_Directions for this task:_ Repeat exactly the lines of the entries below from the one with "Given: Clear Motivo assenza with red X button" through the one with "Click the opening", both ends included, and nothing else.

Provided records below:

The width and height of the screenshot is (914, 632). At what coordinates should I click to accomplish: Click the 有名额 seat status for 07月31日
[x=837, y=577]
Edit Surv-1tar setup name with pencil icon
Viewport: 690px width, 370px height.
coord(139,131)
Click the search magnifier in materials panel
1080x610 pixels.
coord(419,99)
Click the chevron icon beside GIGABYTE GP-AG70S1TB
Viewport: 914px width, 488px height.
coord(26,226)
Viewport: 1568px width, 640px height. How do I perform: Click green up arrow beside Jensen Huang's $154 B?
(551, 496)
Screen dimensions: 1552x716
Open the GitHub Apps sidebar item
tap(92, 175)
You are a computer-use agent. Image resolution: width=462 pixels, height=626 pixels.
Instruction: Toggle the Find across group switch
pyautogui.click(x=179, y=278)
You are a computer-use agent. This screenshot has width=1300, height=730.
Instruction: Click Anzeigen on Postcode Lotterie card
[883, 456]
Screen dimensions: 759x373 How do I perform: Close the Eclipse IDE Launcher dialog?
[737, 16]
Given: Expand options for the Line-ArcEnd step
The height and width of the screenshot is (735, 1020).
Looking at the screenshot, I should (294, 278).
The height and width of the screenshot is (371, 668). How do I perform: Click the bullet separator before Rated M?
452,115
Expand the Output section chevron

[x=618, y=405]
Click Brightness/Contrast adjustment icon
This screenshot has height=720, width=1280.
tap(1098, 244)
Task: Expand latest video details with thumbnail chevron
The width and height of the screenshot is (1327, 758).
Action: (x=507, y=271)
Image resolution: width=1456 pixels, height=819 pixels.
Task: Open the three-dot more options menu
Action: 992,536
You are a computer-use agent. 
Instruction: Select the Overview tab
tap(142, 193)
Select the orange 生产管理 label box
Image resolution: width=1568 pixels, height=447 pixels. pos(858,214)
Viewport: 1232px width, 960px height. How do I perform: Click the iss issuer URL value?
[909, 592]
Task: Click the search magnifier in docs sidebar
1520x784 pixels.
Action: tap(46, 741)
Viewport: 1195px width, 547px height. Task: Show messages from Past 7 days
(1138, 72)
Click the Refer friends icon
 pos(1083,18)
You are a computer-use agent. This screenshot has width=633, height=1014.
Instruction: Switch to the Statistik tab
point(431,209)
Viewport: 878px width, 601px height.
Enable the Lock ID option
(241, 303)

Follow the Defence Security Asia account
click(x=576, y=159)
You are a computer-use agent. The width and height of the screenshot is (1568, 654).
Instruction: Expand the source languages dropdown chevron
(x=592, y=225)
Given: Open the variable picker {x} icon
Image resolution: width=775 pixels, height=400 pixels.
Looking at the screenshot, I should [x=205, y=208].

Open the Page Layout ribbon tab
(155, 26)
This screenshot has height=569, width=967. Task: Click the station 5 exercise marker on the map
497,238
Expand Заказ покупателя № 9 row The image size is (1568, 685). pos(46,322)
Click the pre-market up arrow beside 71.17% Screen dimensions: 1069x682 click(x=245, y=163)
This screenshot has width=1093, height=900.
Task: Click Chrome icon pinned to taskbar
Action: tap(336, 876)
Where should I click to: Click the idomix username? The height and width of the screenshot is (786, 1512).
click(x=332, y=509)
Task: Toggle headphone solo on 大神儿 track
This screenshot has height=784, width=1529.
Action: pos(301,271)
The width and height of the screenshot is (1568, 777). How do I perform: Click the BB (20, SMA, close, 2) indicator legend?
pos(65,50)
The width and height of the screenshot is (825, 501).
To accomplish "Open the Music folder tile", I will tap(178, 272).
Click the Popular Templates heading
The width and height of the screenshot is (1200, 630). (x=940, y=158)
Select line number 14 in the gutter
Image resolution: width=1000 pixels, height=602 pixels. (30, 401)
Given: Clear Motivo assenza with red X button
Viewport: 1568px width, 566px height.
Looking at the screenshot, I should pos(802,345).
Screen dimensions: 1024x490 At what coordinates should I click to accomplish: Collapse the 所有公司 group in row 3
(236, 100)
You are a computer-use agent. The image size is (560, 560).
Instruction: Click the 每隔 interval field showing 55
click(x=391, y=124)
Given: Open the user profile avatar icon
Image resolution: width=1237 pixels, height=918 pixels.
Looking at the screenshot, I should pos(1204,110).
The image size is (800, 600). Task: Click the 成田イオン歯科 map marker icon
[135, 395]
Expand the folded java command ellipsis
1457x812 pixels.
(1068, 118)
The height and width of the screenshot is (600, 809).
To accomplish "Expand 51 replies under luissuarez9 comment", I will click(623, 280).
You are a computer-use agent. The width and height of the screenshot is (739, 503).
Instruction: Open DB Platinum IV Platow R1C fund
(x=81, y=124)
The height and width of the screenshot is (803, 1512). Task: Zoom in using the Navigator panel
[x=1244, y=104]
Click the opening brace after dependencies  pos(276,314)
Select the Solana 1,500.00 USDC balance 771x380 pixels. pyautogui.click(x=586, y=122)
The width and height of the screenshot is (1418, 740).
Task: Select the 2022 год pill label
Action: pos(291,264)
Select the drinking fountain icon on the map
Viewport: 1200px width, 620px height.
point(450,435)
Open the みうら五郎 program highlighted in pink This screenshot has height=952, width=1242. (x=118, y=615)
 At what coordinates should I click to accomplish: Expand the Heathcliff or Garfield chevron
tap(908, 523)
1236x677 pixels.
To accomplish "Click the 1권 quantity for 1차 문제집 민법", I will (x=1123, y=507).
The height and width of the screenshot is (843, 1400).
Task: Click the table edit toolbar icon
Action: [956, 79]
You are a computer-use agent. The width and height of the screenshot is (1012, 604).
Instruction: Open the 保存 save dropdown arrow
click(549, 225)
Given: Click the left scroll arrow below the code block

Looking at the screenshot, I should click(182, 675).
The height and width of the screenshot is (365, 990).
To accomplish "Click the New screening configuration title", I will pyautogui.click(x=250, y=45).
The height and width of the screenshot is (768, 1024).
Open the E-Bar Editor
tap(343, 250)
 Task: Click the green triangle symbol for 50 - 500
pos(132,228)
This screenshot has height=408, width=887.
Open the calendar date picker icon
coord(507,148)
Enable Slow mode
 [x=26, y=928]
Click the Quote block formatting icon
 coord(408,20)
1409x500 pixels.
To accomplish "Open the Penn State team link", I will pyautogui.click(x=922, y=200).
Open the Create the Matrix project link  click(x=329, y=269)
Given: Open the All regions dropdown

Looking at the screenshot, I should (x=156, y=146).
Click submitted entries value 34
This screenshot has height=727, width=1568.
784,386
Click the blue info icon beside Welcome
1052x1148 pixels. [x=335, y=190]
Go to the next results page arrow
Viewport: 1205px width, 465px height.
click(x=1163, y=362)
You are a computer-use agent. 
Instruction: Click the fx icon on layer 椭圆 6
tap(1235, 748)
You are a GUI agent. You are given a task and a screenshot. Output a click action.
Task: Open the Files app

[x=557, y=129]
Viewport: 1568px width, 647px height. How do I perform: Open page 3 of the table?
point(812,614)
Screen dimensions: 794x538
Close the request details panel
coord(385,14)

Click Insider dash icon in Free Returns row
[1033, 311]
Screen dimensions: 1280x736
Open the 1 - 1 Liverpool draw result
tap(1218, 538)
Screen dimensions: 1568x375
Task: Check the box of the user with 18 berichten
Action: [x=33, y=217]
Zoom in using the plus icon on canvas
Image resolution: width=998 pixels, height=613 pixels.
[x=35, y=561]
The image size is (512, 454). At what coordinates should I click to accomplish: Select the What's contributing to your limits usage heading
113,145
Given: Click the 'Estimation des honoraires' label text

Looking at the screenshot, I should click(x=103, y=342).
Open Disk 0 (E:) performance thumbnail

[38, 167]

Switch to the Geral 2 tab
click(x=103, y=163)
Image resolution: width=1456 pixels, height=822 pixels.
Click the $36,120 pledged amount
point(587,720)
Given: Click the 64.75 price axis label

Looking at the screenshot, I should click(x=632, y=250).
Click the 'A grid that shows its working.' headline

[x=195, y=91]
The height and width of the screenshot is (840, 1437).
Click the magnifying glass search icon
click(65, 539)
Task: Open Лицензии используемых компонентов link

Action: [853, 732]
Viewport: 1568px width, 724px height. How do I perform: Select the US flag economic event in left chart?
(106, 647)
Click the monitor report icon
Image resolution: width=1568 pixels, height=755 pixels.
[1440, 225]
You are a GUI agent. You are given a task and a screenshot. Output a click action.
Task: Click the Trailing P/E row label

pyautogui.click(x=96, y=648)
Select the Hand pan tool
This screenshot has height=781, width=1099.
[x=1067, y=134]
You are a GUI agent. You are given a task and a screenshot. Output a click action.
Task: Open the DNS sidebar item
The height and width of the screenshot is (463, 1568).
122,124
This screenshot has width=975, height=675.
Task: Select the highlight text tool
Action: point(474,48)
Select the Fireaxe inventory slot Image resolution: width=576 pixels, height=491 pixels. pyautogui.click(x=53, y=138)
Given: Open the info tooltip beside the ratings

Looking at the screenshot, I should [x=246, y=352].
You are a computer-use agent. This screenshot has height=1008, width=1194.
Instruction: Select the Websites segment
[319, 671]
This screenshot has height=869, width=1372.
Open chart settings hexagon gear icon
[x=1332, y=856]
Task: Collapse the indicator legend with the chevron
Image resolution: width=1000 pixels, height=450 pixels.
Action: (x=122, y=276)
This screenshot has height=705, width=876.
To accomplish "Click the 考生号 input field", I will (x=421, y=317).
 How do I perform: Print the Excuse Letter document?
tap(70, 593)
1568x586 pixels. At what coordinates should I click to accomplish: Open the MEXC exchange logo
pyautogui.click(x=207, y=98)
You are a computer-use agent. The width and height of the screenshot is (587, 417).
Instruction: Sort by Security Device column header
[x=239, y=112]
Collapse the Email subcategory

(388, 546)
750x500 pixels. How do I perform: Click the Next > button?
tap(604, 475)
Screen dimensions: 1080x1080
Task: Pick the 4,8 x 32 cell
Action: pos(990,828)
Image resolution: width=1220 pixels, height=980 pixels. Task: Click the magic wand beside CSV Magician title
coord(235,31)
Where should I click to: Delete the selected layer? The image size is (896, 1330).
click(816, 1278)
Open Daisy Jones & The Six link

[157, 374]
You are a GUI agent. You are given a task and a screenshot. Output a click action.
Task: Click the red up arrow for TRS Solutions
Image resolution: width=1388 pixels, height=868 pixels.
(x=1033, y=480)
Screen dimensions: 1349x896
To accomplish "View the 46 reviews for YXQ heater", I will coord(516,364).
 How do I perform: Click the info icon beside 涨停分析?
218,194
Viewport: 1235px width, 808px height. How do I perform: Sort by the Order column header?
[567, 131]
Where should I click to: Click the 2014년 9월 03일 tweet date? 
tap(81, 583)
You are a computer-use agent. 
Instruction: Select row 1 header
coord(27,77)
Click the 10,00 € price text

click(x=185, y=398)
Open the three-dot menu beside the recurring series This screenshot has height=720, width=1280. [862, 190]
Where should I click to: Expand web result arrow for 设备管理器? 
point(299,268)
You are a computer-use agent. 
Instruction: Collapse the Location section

End of Provided records.

_Answer below:_
Given: Clear Motivo assenza with red X button
Viewport: 1568px width, 566px height.
Looking at the screenshot, I should pos(802,345).
Screen dimensions: 1024x490 At what coordinates should I click to accomplish: Collapse the 所有公司 group in row 3
(236, 100)
You are a computer-use agent. The image size is (560, 560).
Instruction: Click the 每隔 interval field showing 55
click(x=391, y=124)
Given: Open the user profile avatar icon
Image resolution: width=1237 pixels, height=918 pixels.
Looking at the screenshot, I should pos(1204,110).
The image size is (800, 600). Task: Click the 成田イオン歯科 map marker icon
[135, 395]
Expand the folded java command ellipsis
1457x812 pixels.
(1068, 118)
The height and width of the screenshot is (600, 809).
To accomplish "Expand 51 replies under luissuarez9 comment", I will click(623, 280).
You are a computer-use agent. The width and height of the screenshot is (739, 503).
Instruction: Open DB Platinum IV Platow R1C fund
(x=81, y=124)
The height and width of the screenshot is (803, 1512). Task: Zoom in using the Navigator panel
[x=1244, y=104]
Click the opening brace after dependencies  pos(276,314)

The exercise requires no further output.